(Saved data entries)
________________________

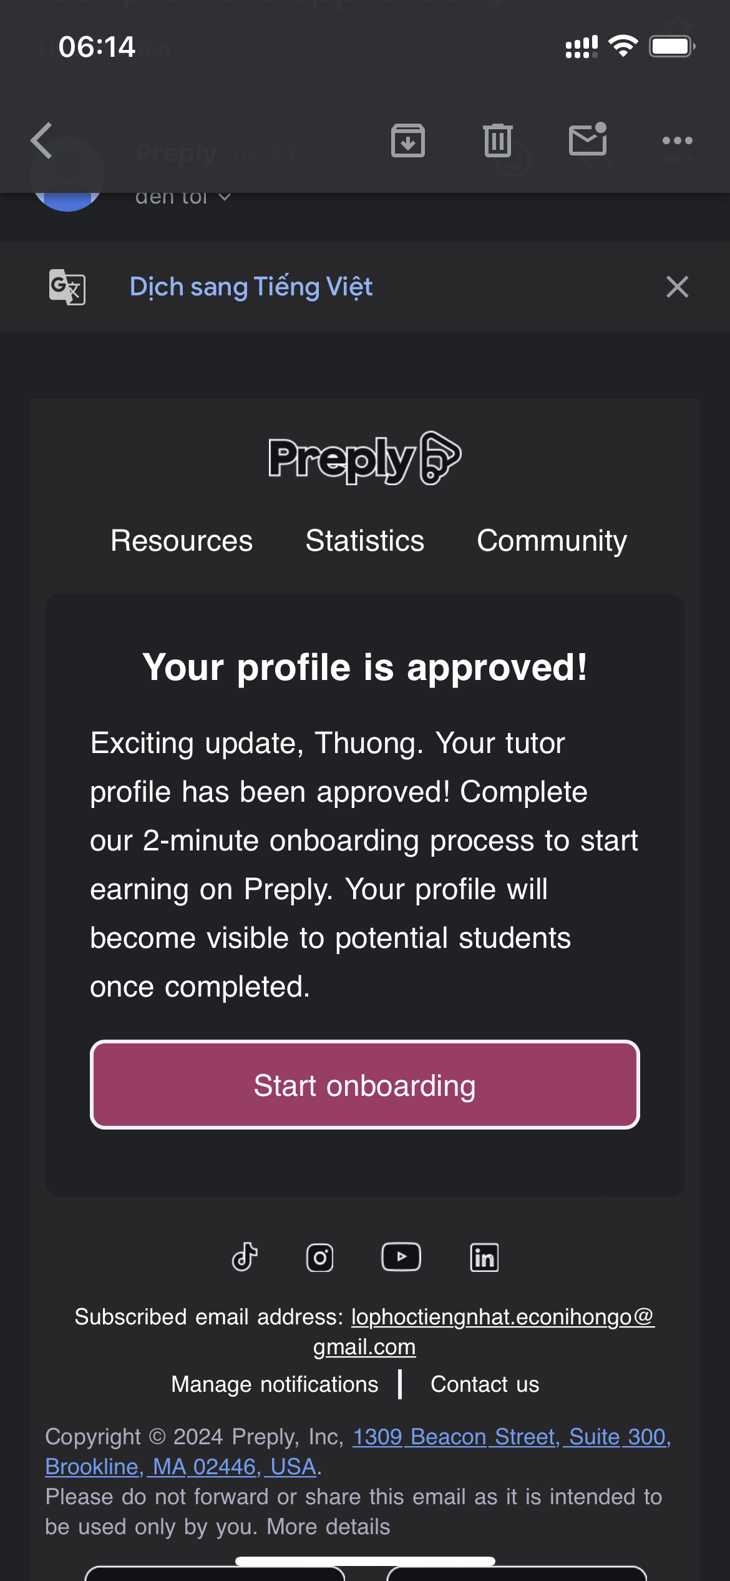
Task: Expand recipient details chevron
Action: [225, 197]
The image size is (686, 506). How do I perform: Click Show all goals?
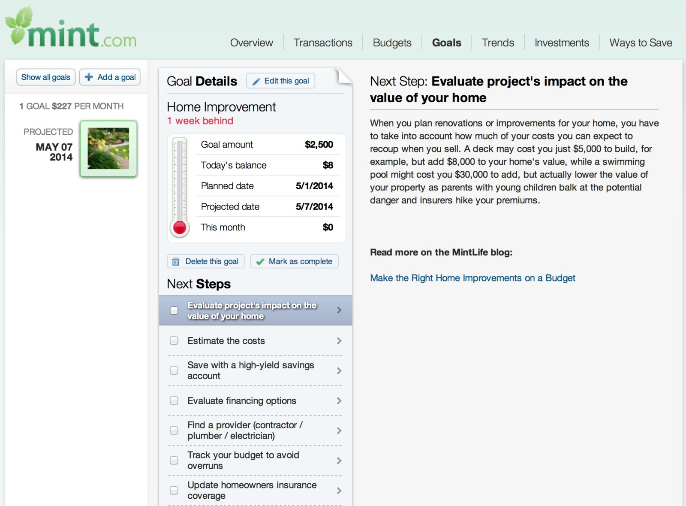point(45,77)
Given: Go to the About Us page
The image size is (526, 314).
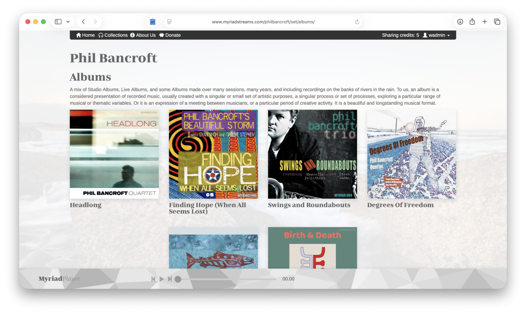Looking at the screenshot, I should click(143, 35).
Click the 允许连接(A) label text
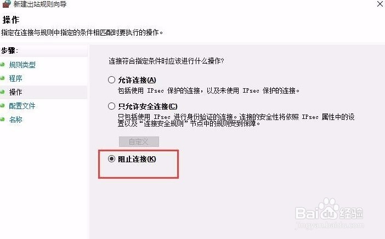Image resolution: width=385 pixels, height=239 pixels. point(137,80)
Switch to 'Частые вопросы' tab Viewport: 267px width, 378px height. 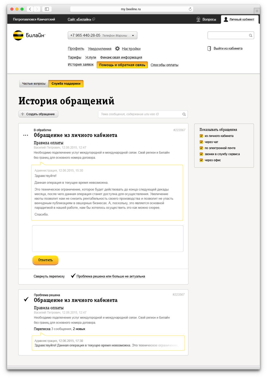point(34,84)
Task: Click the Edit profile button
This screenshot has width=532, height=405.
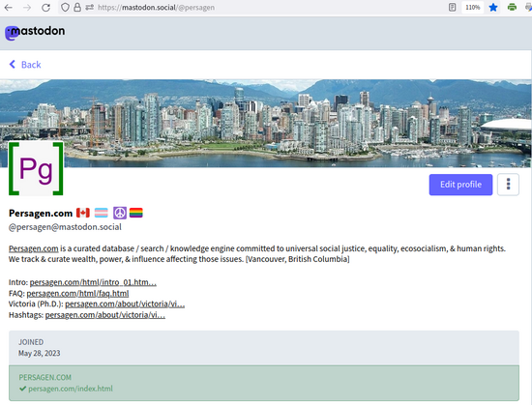Action: click(460, 185)
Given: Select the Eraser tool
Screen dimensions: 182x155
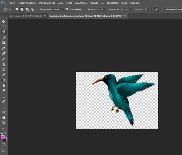Looking at the screenshot, I should (4, 75).
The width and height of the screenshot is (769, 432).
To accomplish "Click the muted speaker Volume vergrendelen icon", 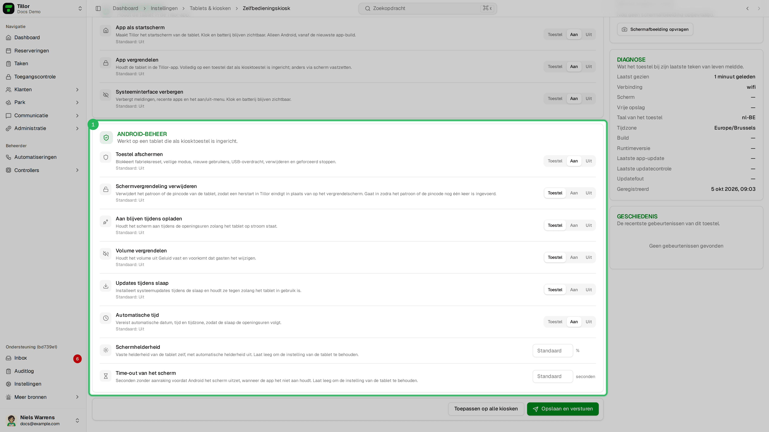I will (106, 254).
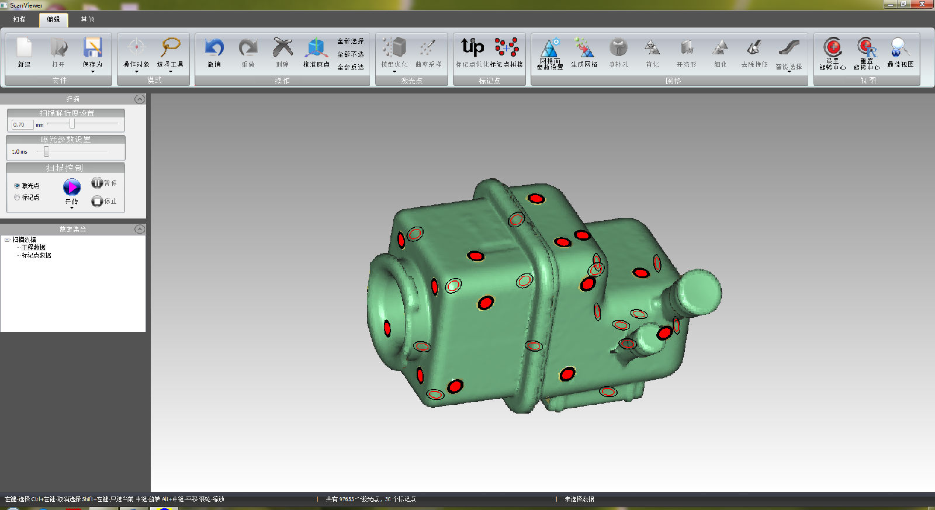This screenshot has height=510, width=935.
Task: Open the Save As (保存为) dropdown arrow
Action: click(92, 71)
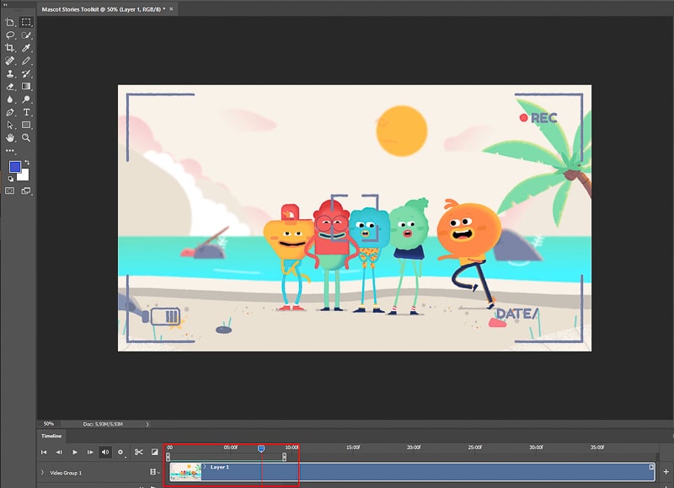Activate the Clone Stamp tool
The image size is (674, 488).
click(x=11, y=74)
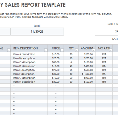Select the date cell showing 11/30/28

(x=37, y=31)
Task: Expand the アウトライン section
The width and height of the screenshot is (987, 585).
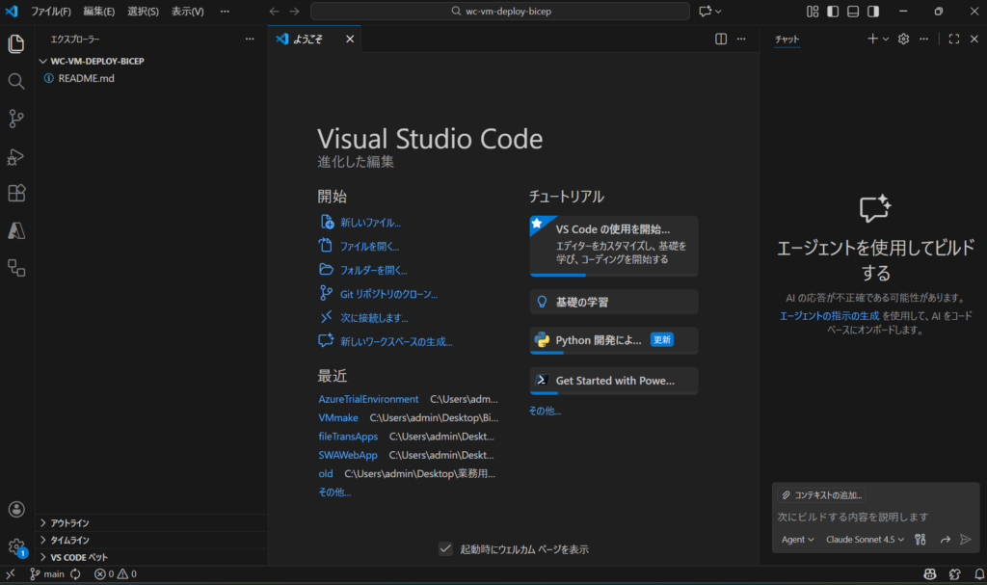Action: click(x=69, y=522)
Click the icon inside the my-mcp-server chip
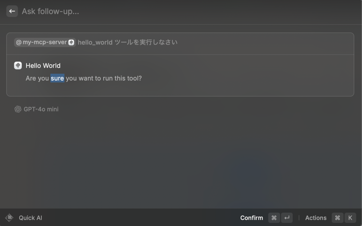The width and height of the screenshot is (362, 226). point(71,42)
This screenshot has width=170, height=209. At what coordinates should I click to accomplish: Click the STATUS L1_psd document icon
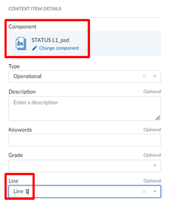[21, 44]
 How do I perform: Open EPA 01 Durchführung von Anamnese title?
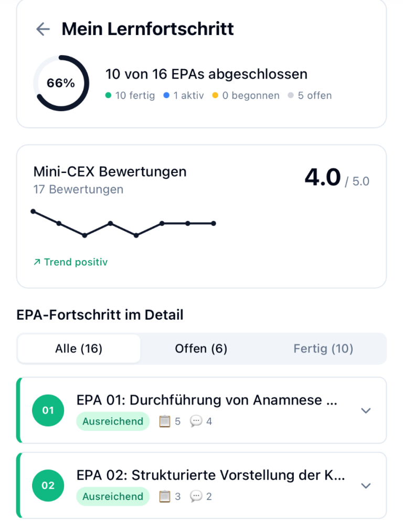click(x=207, y=400)
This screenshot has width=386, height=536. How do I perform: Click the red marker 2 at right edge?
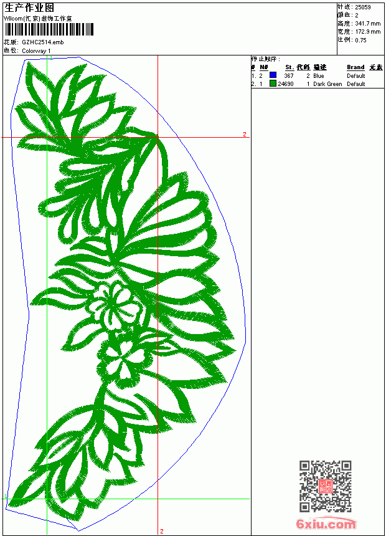(x=245, y=135)
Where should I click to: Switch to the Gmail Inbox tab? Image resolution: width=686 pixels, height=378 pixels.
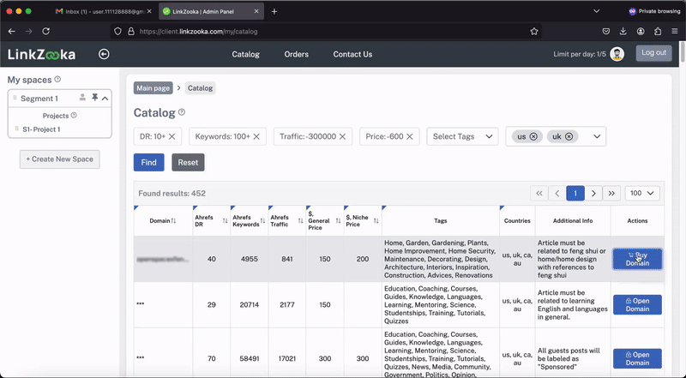click(x=100, y=11)
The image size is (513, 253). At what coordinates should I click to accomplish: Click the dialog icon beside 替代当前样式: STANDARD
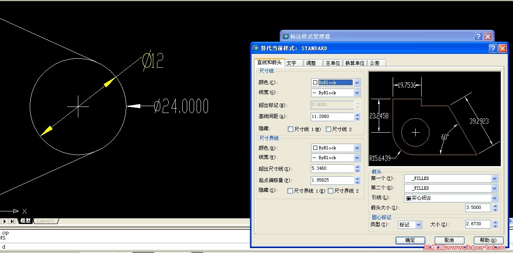coord(255,48)
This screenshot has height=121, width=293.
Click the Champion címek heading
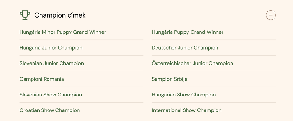click(x=60, y=15)
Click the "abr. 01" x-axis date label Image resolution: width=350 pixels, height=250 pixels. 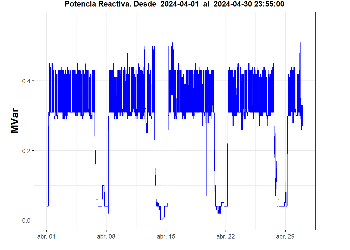[46, 236]
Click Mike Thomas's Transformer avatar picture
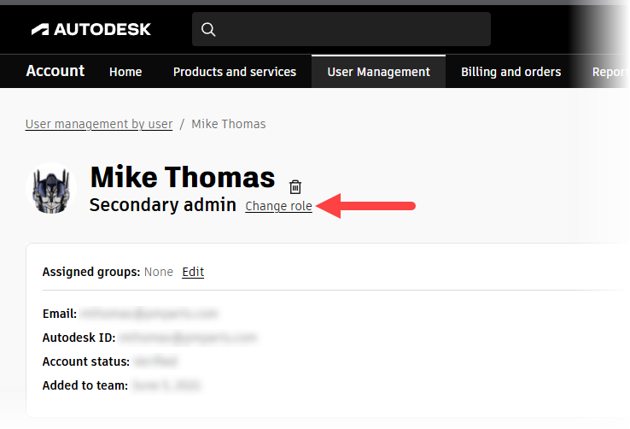Image resolution: width=630 pixels, height=429 pixels. pos(53,188)
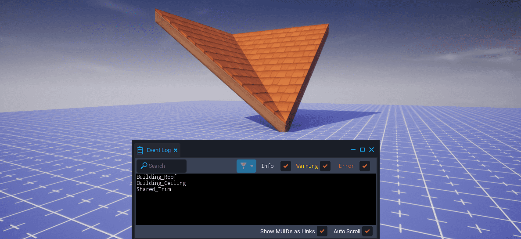Uncheck the Info checkbox

click(x=285, y=166)
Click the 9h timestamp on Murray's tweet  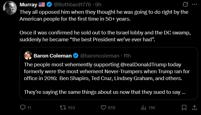pos(98,5)
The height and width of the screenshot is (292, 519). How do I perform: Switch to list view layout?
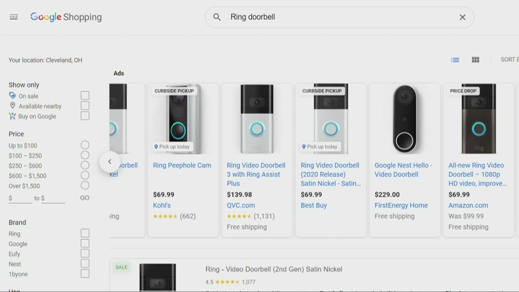pos(455,60)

________________________

Exercise aim: Print from the line containing "Where should I" through the line containing "This screenshot has height=121, width=293." in the data above, exactly as the lines stand, and omit every picture.

Written answer:
Where should I click to: Switch to the Gmail Inbox tab? Image resolution: width=686 pixels, height=378 pixels.
click(x=100, y=11)
The image size is (513, 253). At what coordinates should I click to accomplish: Click the dialog icon beside 替代当前样式: STANDARD
coord(255,48)
This screenshot has height=121, width=293.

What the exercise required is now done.